4. Explain where your household water comes from; what waterway is nearest to your home, and where its source is; where it drains; if there are any large bodies of water (lakes, ocean) near your home; what you know about the quality of water in your region; and what the major concerns in your area regarding your water supply are. (minimum 300 words)
The water for Lynchburg City comes primarily from the Pedlar River Reservoir in Amherst County, VA. The Reservoir is created by a gravity dam. In times of severe drought, when the reservoir is too low, water is collected from the James River. During those times one can taste the difference in the water. The Pedlar is a tributary of the James River, which feeds into the Chesapeake Bay, the largest water feature nearby, excepting the Atlantic Ocean. Incidentally, the James is the largest river in the United States contained entirely within a single state. Other nearby bodies of water include the Reservoir, College Lake within the city limits, the Blackwater Creek watershed, and man-made Smith Mountain Lake in Bedford County, VA.

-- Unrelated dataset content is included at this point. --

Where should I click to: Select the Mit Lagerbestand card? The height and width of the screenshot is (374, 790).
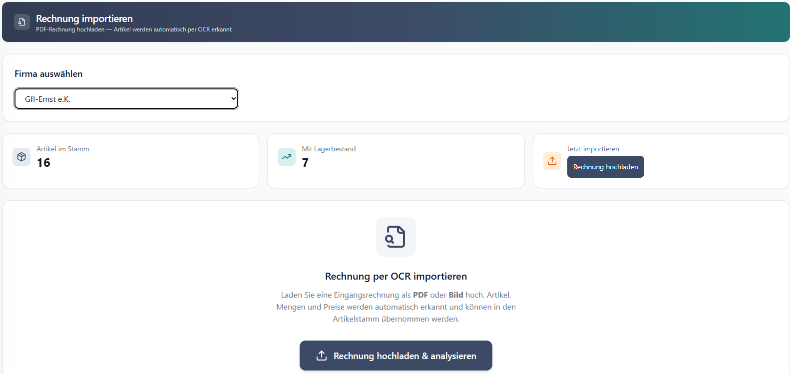(x=395, y=161)
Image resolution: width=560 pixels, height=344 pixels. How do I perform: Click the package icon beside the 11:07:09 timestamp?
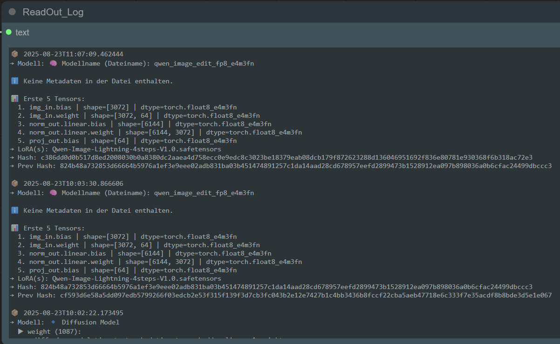14,54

The waterway closest to my home is Blackwater Creek, a tributary to the James River. Its sources are Burton, Tomahawk and Dreaming Creeks and its watershed includes Lynchburg City as well as parts of Bedford and Campbell Counties. Blackwater Creek flows through College Lake then joins with Ivy Creek before entering the James River.
While the Lynchburg City website includes a link to a recent water quality report, the link is broken and has been for some time. The last report I recall seeing was in 2005 when our water quality was quite high. The drought of the last 5 years has significantly impacted the level of Pedlar Reservoir and the City has drawn water from the James River during the height of Summer for the last several years.
The primary concerns about water quality stem from increased urbanization, urban and agricultural runoff, and erosion--as is the case with surface water globally. Central Virginia is largely agricultural. The runoff from livestock and fertilizers are certainly a concern, though no more or less than in most parts of the nation.
5. Explain where your household garbage ends up and what recycling is available in your area? (minimum 100 words)
All of the garbage collected by the City of Lynchburg ends up in the city landfill; an unlined fill on the flood plain of the James River. It was very poorly planned out. There are recycling centers in several parking lots in town. These centers include all the usual bins for plastics, aluminum, cardboard, and newspapers (no glass). According to a 2011 study, about 5% of the city’s collected recycling is too contaminated for the buyers and goes to the landfill. Lynchburg does boast a few metal recycling companies who offer money in return for metal.
Neighboring counties do have more effective recycling programs. That being the case, we save our glass recyclables and a Grove member carts them to his county for us. Most of our kitchen waste goes to the chickens. Lawn waste and paper products end up in the compost or under cardboard as sheet mulch in our yard. We do not get the newspaper, but I take all the old newspapers taken out of circulation at a nearby college library. As an aspiring permaculturist, I'll take compostable biomass wherever I can get it!
6. Briefly describe the major sources of air and water pollution in your area, what the biggest source of pollution in your area is, and what impact it has. (minimum 100 words)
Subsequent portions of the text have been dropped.